LLM inference
UI Agent currently uses LLM to process User Prompt and structured Input Data relevant to this prompt.
LLM selects the best UI component to visualize that data, and also configures it by selecting which values from the data have to be shown.
For now, every piece of Input Data is processed independently through LLM inference.
In the future, we expect that conversation history will also be processed to get better UI consistency through conversation.
And also all Input Data pieces might be processed at once, to also select which piece should be shown at given conversation step etc.
To instruct LLM to produce structured output expected by the agent, we use system prompt engineering technique. LLM system prompt used by the agent can be customized/finetuned in agent's configuration, both globally and for specific use cases (input data types).
We also provide evaluation tool and basic datasets to measure agent's performance, and support agent's system prompt customization/finetuning.
Which LLM to use?
LLM call itself is abstracted in the UI Agent, so you can use wide variety of LLM hostings/runtime environments/providers.
Foundation LLMs
Generally, even very small LLMs, like 3B Llama 3.2 or 2B Granite 3.2 are pretty good at this task. They mostly struggle to
generate pointers to values in InputData for some data shapes.

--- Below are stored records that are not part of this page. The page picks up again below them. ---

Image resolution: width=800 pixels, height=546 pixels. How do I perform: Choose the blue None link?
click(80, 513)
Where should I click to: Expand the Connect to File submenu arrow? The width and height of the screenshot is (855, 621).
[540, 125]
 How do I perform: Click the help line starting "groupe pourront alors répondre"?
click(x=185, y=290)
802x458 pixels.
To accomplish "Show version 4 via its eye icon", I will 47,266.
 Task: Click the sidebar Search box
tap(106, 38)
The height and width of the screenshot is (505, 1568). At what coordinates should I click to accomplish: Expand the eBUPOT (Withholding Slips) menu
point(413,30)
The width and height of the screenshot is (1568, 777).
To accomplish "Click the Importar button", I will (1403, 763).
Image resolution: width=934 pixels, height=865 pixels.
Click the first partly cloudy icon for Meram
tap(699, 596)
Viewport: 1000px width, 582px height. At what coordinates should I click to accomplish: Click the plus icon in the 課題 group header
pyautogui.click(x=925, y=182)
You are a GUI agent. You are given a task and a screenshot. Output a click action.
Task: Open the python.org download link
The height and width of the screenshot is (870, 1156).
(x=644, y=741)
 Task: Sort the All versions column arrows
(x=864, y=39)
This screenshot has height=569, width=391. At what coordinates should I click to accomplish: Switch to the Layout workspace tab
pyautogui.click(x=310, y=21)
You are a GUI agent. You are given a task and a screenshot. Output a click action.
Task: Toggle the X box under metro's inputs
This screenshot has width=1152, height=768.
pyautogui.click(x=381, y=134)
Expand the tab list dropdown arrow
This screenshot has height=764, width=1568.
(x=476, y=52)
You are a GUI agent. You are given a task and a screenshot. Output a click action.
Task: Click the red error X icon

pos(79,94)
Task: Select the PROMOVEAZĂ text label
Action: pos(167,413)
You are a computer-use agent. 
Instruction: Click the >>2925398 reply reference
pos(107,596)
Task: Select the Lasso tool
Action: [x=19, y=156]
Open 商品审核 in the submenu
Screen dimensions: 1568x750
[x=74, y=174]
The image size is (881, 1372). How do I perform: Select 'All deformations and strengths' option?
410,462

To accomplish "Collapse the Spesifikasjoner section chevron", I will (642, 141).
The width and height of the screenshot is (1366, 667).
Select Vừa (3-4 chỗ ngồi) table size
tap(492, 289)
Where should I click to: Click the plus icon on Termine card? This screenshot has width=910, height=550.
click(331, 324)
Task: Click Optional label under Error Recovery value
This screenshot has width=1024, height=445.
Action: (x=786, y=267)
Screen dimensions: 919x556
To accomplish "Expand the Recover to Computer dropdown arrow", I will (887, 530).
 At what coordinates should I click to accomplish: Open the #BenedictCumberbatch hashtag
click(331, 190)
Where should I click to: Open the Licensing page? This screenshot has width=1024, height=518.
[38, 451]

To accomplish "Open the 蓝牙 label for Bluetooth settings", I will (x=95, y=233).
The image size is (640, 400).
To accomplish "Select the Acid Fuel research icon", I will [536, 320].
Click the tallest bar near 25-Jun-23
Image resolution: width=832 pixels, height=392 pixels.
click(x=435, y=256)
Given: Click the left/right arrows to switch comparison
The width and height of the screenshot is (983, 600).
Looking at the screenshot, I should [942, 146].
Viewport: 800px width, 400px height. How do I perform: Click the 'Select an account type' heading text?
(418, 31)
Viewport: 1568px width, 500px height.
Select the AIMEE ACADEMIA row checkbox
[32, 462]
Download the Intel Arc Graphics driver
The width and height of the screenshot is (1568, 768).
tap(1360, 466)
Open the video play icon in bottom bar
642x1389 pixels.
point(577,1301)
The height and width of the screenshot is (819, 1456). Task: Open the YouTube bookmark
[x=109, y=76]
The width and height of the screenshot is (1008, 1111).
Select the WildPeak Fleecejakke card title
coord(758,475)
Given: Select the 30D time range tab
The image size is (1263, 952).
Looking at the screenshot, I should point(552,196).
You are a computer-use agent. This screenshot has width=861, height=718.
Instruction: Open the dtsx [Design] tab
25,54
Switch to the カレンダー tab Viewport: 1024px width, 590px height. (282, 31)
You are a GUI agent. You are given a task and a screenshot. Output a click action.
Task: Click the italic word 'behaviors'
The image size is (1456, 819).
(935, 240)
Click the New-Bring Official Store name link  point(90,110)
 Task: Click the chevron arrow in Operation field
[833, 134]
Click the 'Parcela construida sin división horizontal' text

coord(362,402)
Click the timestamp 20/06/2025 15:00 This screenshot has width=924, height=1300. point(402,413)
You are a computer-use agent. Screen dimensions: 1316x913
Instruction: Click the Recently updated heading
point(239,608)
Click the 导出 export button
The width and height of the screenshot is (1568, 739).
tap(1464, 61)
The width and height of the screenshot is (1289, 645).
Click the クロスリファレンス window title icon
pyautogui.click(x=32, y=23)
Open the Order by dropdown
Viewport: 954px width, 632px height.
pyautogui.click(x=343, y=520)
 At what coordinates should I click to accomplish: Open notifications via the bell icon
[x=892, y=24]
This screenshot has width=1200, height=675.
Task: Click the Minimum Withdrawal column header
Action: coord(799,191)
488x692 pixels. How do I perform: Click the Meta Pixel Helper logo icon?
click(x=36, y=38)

A bit larger models, like 8B Granite 3.2 or Google Gemini Flash and Gemini Flash Lite are very good in the most evaluations.
Improvements on even larger LLMs are not significant, and you pay all the prices for the large LLM - slower speed and more expensive runtime. It seems that larger LLMs tend to put more values into generic components (more columns in the table or Facts in the card).
Fine-tuned LLM
LLM finetuning may be beneficial for the UI agent functionality, as UI component type selection and configuration is a relatively narrow AI task. Finetuning might help to get better results from smaller LLMs, which means better performance and lower cost of the processing.
We provide basic support for finetuning in the llm_finetuning directory.
It contains Google Colab notebook to finetune 3B or
8B model using LoRA approach and Unsloth library, and export model to quantized GGUF file runnable using Ollama.
Finetuning using T4 GPU available on Google Colab for free takes only a few minutes.
Experimental finetuning dataset is provided in the training_data directory,
with training data covering distinct aspects of the UI Agent functionality called "skills".
We achieved good results (measured by provided evaluations) on the Llama 3.2 3B model with 27% fewer errors against the base model,
but finetuning results on the Llama 3.1 8B model are not so good (generated image component configuration is broken ;-).
There is a large room for this training set improvements.
Alternatively, we should build a training dataset mimicking real LLM calls performed by the UI Agent, containing exact user prompts and expected exact responses.
More work is definitely necessary in this area.